🤖 AI Summary
This work addresses the challenge of artifact detection in histopathology images, where unknown artifacts introduced during slide preparation and digitization severely compromise diagnostic reliability. Existing methods typically require extensive pixel-level annotations and exhibit limited generalization. To overcome these limitations, this study proposes the first unsupervised approach leveraging diffusion models for pathological artifact detection, treating artifacts as outliers deviating from the distribution of clean images. The model is trained exclusively on artifact-free images, eliminating the need for any artifact annotations or prior assumptions about artifact types. By incorporating a contrastive learning module, the method effectively enhances the separation between clean and artifact-affected image distributions.

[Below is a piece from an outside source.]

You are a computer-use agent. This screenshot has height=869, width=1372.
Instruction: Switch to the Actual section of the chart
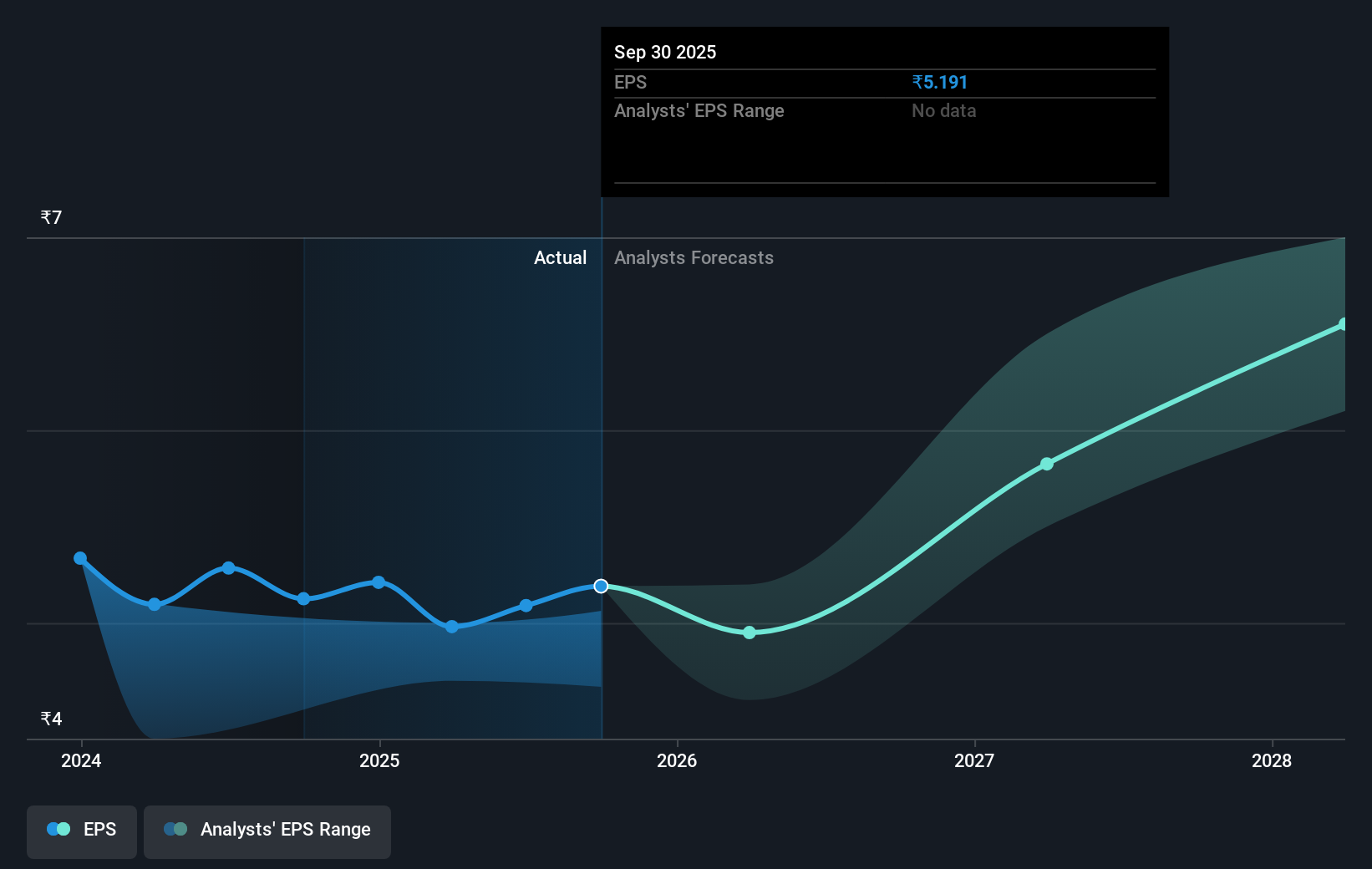pos(560,258)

Extensive experiments demonstrate that the proposed approach significantly outperforms state-of-the-art methods across multiple datasets, substantially reducing reliance on labeled data while achieving strong cross-stain generalization capability.
📝 Abstract
Digital pathology plays a vital role across modern medicine, offering critical insights for disease diagnosis, prognosis, and treatment. However, histopathology images often contain artifacts introduced during slide preparation and digitization. Detecting and excluding them is essential to ensure reliable downstream analysis. Traditional supervised models typically require large annotated datasets, which is resource-intensive and not generalizable to novel artifact types. To address this, we propose DiffusionQC, which detects artifacts as outliers among clean images using a diffusion model. It requires only a set of clean images for training rather than pixel-level artifact annotations and predefined artifact types. Furthermore, we introduce a contrastive learning module to explicitly enlarge the distribution separation between artifact and clean images, yielding an enhanced version of our method. Empirical results demonstrate superior performance to state-of-the-art and offer cross-stain generalization capacity, with significantly less data and annotations.